----- SUPPLIED INFORMATION -----
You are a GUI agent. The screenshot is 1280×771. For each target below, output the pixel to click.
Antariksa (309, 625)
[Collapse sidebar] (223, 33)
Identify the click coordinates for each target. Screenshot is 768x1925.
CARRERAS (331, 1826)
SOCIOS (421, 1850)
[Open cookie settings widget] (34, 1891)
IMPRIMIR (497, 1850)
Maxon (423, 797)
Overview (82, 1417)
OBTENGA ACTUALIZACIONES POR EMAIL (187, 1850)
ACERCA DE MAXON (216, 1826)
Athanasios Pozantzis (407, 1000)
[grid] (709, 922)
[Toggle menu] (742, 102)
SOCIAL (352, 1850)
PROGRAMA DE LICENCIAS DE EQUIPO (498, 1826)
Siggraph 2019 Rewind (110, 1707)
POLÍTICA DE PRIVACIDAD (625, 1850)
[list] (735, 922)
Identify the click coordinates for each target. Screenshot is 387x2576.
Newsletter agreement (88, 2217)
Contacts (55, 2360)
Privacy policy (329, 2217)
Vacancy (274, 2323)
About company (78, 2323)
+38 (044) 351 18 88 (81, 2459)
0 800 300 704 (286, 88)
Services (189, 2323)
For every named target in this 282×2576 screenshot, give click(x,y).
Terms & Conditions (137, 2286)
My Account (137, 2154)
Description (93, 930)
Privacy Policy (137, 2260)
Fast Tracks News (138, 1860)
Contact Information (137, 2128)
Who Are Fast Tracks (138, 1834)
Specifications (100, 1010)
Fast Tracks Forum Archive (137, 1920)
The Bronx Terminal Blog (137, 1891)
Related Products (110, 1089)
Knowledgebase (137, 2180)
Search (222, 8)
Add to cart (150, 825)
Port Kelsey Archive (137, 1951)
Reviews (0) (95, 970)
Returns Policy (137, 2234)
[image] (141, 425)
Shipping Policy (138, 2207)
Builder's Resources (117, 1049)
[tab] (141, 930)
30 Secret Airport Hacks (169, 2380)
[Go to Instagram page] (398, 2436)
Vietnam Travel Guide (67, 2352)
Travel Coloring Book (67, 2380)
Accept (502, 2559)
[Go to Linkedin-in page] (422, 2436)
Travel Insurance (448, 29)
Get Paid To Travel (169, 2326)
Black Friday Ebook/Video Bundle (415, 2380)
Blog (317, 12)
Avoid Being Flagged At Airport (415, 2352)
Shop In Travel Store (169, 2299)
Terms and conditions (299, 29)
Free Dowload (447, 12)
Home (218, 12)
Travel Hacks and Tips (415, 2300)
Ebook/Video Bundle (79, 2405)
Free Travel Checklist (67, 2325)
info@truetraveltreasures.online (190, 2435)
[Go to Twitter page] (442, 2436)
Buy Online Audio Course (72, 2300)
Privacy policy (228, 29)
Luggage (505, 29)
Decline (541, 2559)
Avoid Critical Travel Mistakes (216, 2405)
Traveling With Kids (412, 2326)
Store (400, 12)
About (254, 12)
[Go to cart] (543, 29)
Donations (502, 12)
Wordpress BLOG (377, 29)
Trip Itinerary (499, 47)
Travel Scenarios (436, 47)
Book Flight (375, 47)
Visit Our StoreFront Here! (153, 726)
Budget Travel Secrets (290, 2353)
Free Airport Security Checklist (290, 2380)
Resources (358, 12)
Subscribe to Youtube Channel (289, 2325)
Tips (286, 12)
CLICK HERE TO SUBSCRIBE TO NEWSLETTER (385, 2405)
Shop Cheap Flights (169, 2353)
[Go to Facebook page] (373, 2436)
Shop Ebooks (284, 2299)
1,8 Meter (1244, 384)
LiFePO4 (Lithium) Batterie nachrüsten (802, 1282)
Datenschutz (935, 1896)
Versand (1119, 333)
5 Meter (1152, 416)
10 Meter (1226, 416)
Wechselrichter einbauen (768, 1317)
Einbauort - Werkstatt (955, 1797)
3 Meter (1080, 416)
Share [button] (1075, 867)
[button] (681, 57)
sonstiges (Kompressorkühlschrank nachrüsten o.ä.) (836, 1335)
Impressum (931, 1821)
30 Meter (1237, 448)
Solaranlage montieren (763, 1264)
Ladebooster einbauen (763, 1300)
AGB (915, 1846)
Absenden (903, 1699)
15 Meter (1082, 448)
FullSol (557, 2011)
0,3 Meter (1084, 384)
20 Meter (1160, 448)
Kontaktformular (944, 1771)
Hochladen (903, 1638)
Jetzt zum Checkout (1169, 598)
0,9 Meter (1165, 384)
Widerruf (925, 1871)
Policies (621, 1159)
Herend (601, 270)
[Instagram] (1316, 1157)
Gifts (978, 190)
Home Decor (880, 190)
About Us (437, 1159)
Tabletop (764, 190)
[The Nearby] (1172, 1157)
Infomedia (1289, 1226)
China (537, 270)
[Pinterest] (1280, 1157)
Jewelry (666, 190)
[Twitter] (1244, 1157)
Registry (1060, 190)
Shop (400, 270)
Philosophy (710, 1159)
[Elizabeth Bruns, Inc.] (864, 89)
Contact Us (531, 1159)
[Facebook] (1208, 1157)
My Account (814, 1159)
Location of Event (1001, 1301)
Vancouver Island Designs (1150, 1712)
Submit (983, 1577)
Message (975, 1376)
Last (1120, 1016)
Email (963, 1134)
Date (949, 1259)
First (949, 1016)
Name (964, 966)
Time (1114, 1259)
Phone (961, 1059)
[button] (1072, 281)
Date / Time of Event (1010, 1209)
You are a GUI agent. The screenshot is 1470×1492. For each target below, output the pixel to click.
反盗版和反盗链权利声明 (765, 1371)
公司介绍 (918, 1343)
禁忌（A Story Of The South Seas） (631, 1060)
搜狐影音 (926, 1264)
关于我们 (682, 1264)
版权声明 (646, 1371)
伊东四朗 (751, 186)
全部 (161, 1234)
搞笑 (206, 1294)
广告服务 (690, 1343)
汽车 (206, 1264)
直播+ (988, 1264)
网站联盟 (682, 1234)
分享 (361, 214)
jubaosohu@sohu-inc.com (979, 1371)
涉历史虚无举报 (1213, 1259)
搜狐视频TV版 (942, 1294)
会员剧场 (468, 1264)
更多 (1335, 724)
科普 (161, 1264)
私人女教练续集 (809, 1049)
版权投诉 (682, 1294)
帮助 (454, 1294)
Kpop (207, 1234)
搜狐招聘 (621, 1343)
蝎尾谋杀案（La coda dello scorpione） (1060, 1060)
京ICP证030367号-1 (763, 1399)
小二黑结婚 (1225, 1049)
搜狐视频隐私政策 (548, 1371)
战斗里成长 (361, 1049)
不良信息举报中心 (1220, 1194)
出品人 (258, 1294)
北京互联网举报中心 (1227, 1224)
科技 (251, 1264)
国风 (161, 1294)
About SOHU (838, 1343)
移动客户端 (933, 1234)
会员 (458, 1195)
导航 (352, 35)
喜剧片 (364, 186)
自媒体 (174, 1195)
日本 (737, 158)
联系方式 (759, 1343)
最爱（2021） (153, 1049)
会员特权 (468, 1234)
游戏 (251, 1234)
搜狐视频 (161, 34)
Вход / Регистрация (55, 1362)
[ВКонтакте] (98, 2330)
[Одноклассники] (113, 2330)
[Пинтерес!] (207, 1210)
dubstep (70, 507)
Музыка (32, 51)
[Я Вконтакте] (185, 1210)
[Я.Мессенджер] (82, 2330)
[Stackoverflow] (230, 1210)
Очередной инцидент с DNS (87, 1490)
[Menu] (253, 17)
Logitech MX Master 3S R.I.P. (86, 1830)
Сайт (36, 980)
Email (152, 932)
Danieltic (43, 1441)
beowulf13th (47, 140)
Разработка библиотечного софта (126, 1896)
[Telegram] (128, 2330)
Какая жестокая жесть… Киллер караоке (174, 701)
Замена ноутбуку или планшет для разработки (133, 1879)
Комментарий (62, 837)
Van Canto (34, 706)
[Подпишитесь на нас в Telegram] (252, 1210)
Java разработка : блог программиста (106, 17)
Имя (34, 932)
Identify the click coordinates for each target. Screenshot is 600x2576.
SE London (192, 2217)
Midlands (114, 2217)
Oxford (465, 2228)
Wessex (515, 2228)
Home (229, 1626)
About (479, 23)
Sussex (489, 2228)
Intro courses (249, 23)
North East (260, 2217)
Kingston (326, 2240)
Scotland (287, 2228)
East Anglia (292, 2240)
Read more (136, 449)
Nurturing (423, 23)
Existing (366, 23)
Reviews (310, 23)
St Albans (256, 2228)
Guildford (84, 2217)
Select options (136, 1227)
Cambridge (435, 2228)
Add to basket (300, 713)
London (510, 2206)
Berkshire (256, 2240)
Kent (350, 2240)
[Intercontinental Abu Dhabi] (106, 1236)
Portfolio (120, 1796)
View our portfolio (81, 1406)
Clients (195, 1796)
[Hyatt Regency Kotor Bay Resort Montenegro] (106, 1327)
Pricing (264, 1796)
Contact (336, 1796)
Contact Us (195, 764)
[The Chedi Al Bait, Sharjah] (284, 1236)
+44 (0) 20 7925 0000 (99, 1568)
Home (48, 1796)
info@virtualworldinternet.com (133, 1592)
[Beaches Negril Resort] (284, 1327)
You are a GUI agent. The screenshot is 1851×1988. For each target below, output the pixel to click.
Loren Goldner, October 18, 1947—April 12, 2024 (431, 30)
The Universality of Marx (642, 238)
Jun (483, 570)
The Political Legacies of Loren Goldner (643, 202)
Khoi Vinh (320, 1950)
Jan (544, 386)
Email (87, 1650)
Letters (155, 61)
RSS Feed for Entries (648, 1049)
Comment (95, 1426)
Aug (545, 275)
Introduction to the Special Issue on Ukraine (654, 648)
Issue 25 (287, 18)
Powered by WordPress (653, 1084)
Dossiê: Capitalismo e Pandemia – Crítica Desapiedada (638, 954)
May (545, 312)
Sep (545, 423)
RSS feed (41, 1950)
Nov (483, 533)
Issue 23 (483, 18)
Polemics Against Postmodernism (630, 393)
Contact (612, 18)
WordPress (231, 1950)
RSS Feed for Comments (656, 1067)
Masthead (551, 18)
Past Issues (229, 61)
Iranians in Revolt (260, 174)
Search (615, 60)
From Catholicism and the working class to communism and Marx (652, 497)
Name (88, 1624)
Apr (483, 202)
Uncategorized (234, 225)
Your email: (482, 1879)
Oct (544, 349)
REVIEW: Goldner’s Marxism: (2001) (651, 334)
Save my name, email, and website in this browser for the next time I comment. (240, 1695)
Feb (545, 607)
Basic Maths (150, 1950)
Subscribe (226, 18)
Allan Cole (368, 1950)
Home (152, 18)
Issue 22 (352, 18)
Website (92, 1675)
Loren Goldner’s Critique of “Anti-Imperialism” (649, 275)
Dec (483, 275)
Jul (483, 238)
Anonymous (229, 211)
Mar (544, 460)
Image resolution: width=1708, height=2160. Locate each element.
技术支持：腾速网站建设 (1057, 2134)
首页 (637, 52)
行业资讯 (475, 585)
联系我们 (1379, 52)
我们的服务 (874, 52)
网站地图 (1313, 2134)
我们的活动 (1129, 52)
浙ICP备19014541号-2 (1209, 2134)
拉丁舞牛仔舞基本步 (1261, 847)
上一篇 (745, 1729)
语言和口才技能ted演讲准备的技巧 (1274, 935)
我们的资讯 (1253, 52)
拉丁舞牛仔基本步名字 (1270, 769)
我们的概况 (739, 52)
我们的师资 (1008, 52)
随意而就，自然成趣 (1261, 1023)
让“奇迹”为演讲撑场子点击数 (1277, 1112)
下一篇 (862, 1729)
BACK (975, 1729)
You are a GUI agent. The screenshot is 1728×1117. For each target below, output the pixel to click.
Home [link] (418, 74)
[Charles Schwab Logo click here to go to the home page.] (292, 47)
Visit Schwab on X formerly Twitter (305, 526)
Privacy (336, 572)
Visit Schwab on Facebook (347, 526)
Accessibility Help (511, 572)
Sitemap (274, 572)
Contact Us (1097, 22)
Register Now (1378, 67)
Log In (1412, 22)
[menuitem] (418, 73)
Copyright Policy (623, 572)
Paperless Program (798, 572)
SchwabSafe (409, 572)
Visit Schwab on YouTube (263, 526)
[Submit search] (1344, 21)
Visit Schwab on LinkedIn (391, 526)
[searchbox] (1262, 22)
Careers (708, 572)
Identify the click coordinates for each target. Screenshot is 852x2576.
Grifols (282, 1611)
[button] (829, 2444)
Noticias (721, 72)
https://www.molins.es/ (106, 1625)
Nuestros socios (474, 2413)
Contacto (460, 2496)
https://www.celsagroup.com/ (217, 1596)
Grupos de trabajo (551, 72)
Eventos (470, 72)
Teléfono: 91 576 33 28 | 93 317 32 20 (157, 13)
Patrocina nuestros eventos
-----
◆ TASK PROMPT:
From the line holding "Accessibility Help (511, 572)" through the final line of the data above, copy every line exactly as written. Include nothing else.

◆ EXERCISE OUTPUT:
Accessibility Help (511, 572)
Sitemap (274, 572)
Contact Us (1097, 22)
Register Now (1378, 67)
Log In (1412, 22)
[menuitem] (418, 73)
Copyright Policy (623, 572)
Paperless Program (798, 572)
SchwabSafe (409, 572)
Visit Schwab on YouTube (263, 526)
[Submit search] (1344, 21)
Visit Schwab on LinkedIn (391, 526)
[searchbox] (1262, 22)
Careers (708, 572)
Identify the click coordinates for each target. Screenshot is 852x2576.
Grifols (282, 1611)
[button] (829, 2444)
Noticias (721, 72)
https://www.molins.es/ (106, 1625)
Nuestros socios (474, 2413)
Contacto (460, 2496)
https://www.celsagroup.com/ (217, 1596)
Grupos de trabajo (551, 72)
Eventos (470, 72)
Teléfono: 91 576 33 28 | 93 317 32 20 (157, 13)
Patrocina nuestros eventos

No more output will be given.